In Seattle, the nonprofit Urban Greenprint is taking these city-as-forest principles even further. Partnering with Biomimicry 3.8, Urban Greenprint has teamed with engineers, biologists, civic leaders and designers to find ways to prevent polluted runoff from flowing into Puget Sound. In the Pacific Northwest, only half of the rainfall remains in forest soils. Evaporation draws off most of it, while trees and other vegetation absorb the rest and return it to the atmosphere as water vapor in a process called evapotranspiration. Urban Greenprint looks to tree canopies to slow down water flow, like Lavasa, as well as vegetation such as moss and tree bark that use complex geometry to hold water like a sponge. “So how can we re-create a very textured sort of surface on our buildings?” asks sustainability consultant and Urban Greenprint co-founder Jennifer Barnes. Biologists have noted how pine needles spear raindrops, breaking them into smaller droplets to create an idyllic forest mist. Barnes wonders, “[Can] we repeat that with a wire sculpture on the roof, or in the way we design overhangs?”
Not much research has been done on exactly how these natural processes work, which prompts what Barnes calls the “crazy questions” she and her colleagues send to their cadre of engineering experts. It sounds like a Confucian riddle — how fast does a raindrop need to fall to be split by a pine needle? — but it’s really the ground floor of research that’s needed to break down mechanical properties for the benefit of eco-cities.
Fuzzy buildings that hold water might not sound like a radical reenvisioning of the urban environment, but the logical extension of this process would result in a bizarre, alien cityscape: a place with no external flat, smooth surfaces, a place where everything is absorbent like moss, textured like ferns and knotted like an old tree. “Buildings will look entirely different,” says Greenprint co-founder Alexandra Ramsden. “We’d like to turn it on its head entirely.”
Due to an editing error, an earlier version of this piece misidentified the location of HOK.

Collected data entries:
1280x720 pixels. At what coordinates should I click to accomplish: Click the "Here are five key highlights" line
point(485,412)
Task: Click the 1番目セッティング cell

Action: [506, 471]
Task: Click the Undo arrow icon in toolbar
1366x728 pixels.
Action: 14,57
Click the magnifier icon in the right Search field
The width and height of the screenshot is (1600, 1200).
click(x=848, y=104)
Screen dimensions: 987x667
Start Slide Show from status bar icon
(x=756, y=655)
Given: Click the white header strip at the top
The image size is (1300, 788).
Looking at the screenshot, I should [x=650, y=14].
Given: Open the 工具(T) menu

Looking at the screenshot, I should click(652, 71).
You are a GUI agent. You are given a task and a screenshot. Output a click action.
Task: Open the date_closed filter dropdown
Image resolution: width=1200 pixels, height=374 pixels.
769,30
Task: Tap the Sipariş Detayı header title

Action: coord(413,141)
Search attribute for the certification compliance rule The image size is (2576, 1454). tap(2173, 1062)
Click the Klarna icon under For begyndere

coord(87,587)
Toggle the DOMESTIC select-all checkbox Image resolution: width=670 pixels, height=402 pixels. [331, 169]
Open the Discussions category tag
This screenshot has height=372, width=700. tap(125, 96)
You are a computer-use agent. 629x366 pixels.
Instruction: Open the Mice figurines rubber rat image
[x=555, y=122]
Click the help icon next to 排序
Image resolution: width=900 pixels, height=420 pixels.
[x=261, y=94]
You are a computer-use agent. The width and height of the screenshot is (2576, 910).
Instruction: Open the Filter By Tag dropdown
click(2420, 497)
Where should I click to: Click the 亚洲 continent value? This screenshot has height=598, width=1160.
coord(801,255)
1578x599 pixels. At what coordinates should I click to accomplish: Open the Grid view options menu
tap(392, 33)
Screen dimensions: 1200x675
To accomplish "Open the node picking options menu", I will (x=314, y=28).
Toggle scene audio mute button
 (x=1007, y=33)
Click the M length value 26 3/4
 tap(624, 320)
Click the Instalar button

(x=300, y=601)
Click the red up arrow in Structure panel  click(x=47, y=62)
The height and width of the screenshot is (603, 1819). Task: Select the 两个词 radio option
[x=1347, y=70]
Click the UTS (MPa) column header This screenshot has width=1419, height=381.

**Exercise 1**
Answer these questions using the passage on Urban Greenprint:
(a) How much of the rainfall in the Pacific Northwest remains in forest soils?
(b) What have biologists noted that pine needles do to raindrops?
(c) Who says "Buildings will look entirely different"?
**Exercise 2**
Rewrite the part of the passage on Urban Greenprint that opens with "Not much research" and closes with "benefit of eco-cities.", with "puzzle" in place of "riddle".

**Final answer 1**
(a) Only half of it.
(b) Pine needles spear raindrops and break them into smaller droplets, which creates a forest mist.
(c) Alexandra Ramsden, a Greenprint co-founder.

**Final answer 2**
Not much research has been done on exactly how these natural processes work, which prompts what Barnes calls the “crazy questions” she and her colleagues send to their cadre of engineering experts. It sounds like a Confucian puzzle — how fast does a raindrop need to fall to be split by a pine needle? — but it’s really the ground floor of research that’s needed to break down mechanical properties for the benefit of eco-cities.